Sorry for the delay in replying, I could only code for the days after I wrote that message, and was travelling from the 4th.

I had definitely confirmed OpenSSL was operational as part of the set-up procedure, but confirmed this by using your code within my web space and it returned:
OpenSSL is compiled.

I'm on Dreamhost.

Thanks for the follow-up.
Hmm, I'm not aware of any issues with Dreamhost, and since you said the test came back positive, I'm at a loss currently. Something is preventing s2Member's routine against the openssl_sign() function from succeeding on your installation, I'm just not sure what yet.

Here are some things I'd be looking for.
1. Do all of these functions exist on your server.

Code: Select all

openssl_get_privatekey
openssl_sign

2. If so, is your Amazon® CloudFront Private Key configured properly with s2Member? It sounds like it is. If nothing gives, please send us a Dashboard login and we'll make an attempt to reproduce this on your installation.

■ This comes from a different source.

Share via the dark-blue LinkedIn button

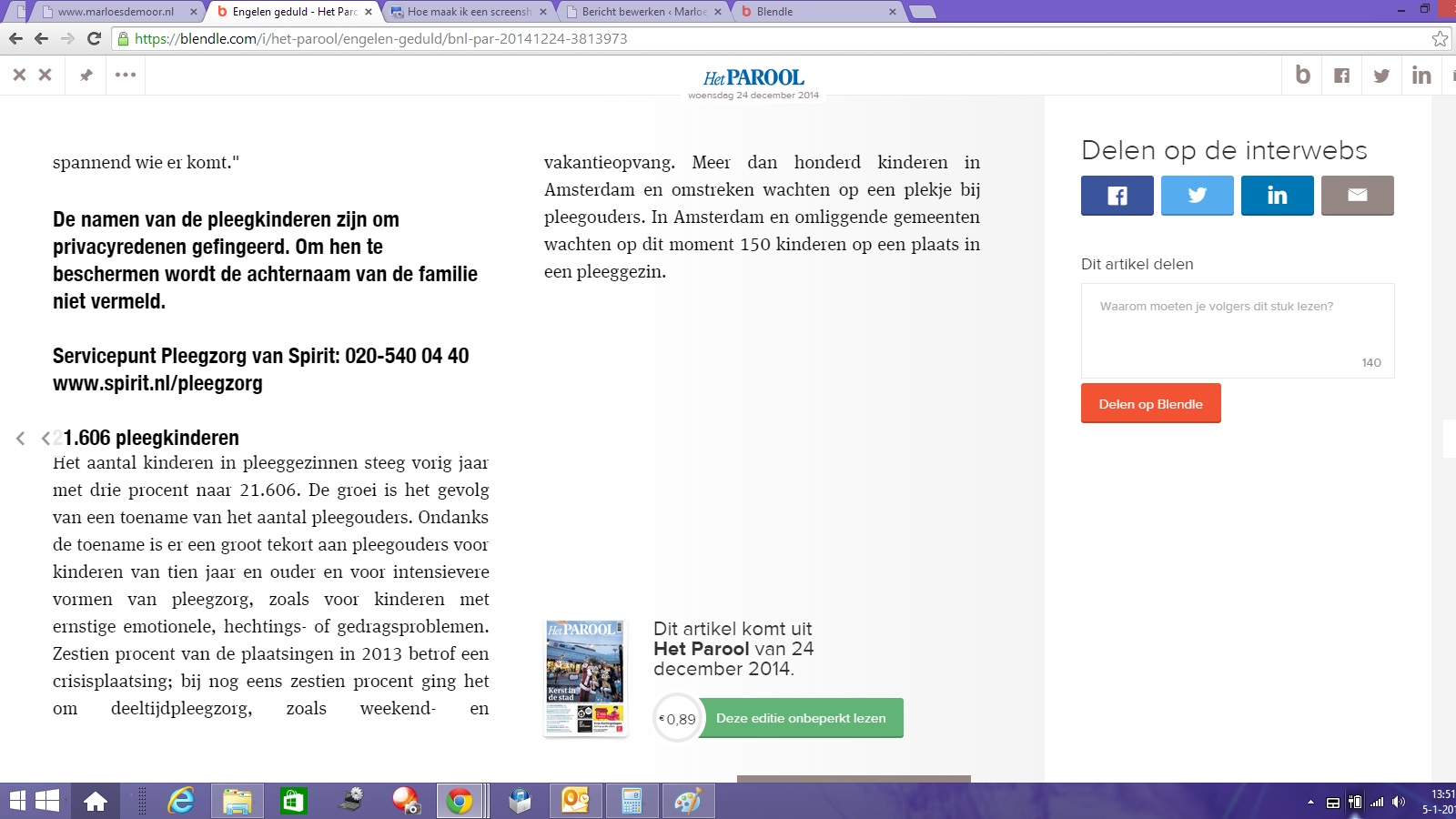[x=1277, y=196]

If you'd like to do that, please send those details privately through this contact form: http://www.s2member.com/contact/

Details received. Thank you.
I'll investigate as soon as possible.

Hello. I haven't heard back from you since this, and I had to change the log in password details for security reasons. Please let me know when you are ready to have a look and I can set up the temporary passwords for you again.

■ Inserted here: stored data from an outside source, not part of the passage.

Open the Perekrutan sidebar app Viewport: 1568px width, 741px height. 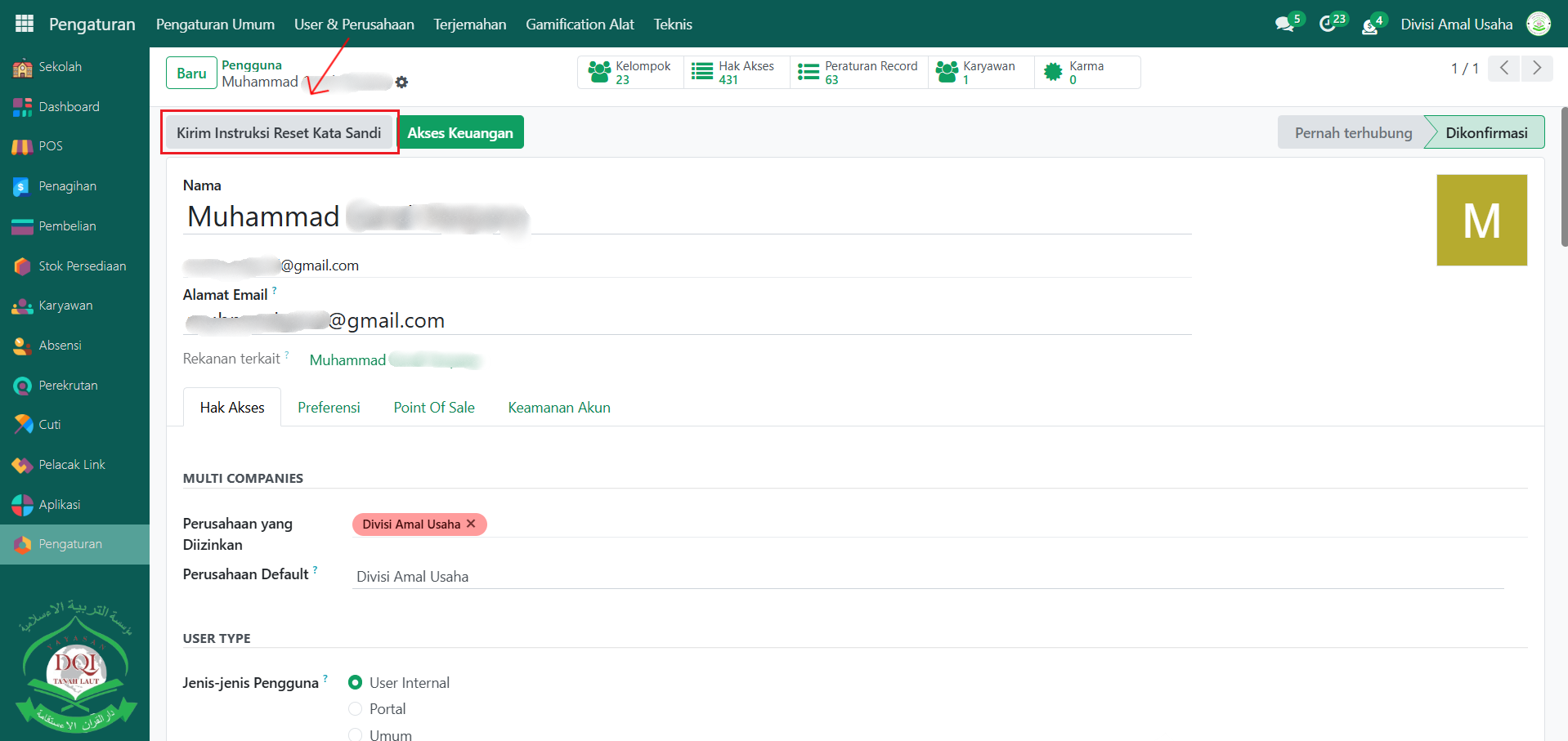(68, 386)
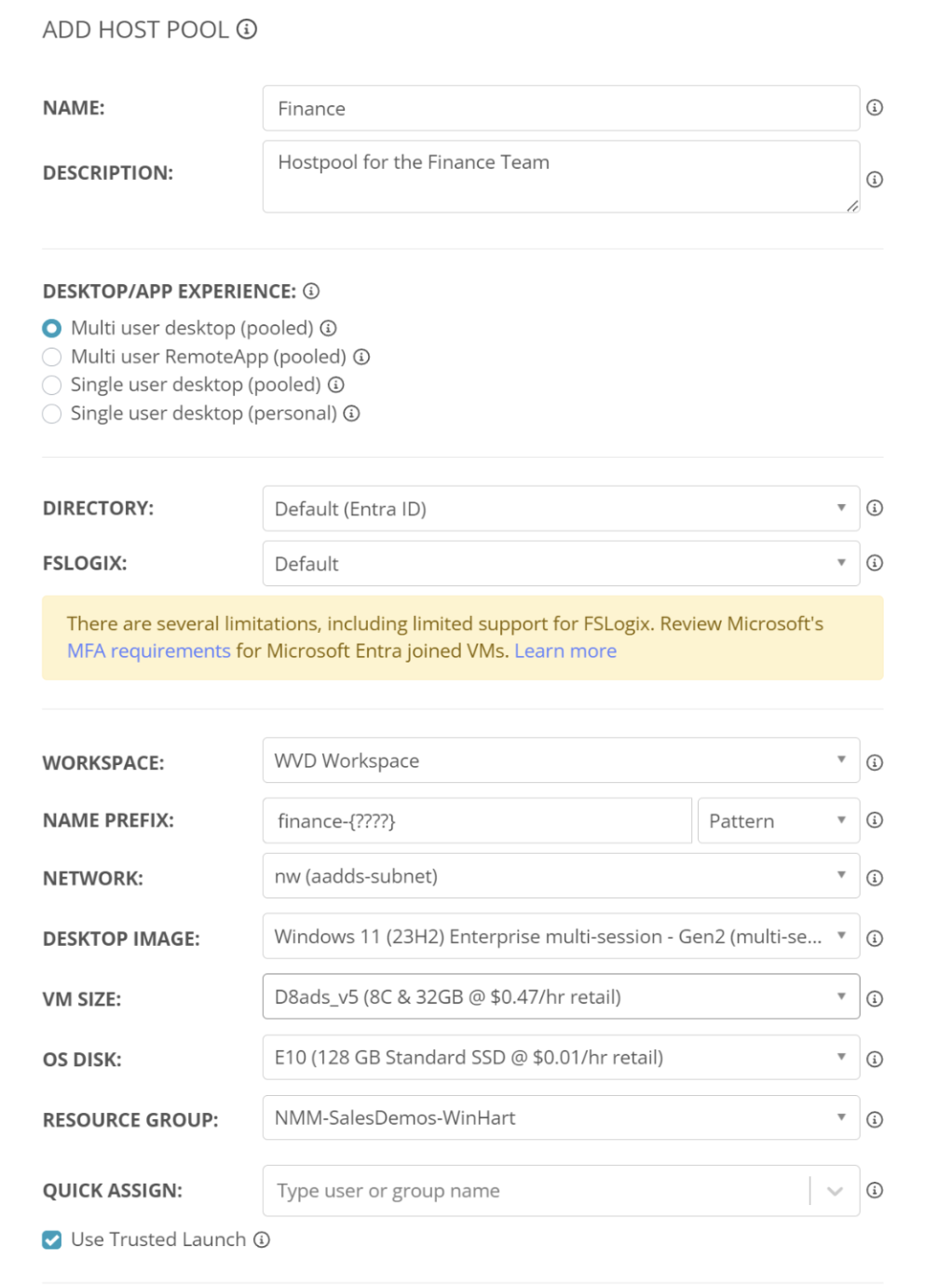Viewport: 952px width, 1288px height.
Task: Select Multi user RemoteApp (pooled) option
Action: pyautogui.click(x=52, y=357)
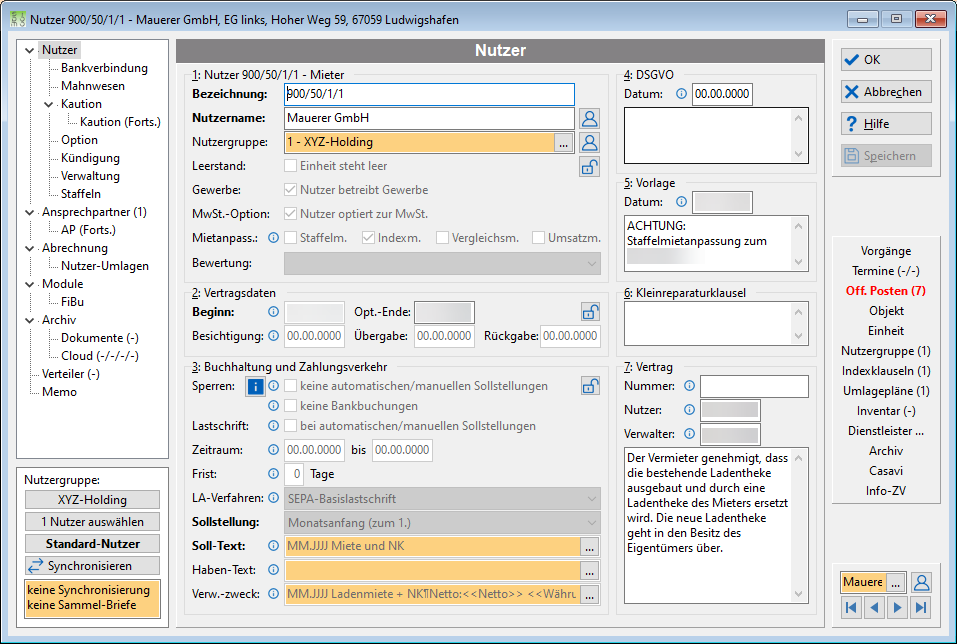Click the orange keine Synchronisierung box

[92, 598]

Thanks for bringing this thread back to my attention. I'm so sorry for the delay. Yes, I received your email Benny. Please enable this Dashboard login for me again and I'll take a look for you today.

OK, re-enabled!

Thank you. Investigating now.

Investigation completed. So far I've been unable to produce any errors, but email communication on this issue seems to indicate that a re-configuration of Amazon S3/CloudFront via s2Member's Dashboard panel was required to resolve this issue.

@Benny. Please check your email for full details, and just let me know if you continue to have trouble.

Thanks a million for your help While I'm not really sure why I got errors and you didn't, at least it's working now. And as I said in the email, my other issue was it not being clear that the code provided was to be pasted into the actual blog post, and PHP/HTML plugins must be installed to permit this. A quick mention in the how-to in JW player settings will get around any such confusion in future!

All the best!

Thanks for the feedback. I really appreciate it. I'm glad to hear things are working now. Let us know if we can be of further assistance. We're here to help in any way we can.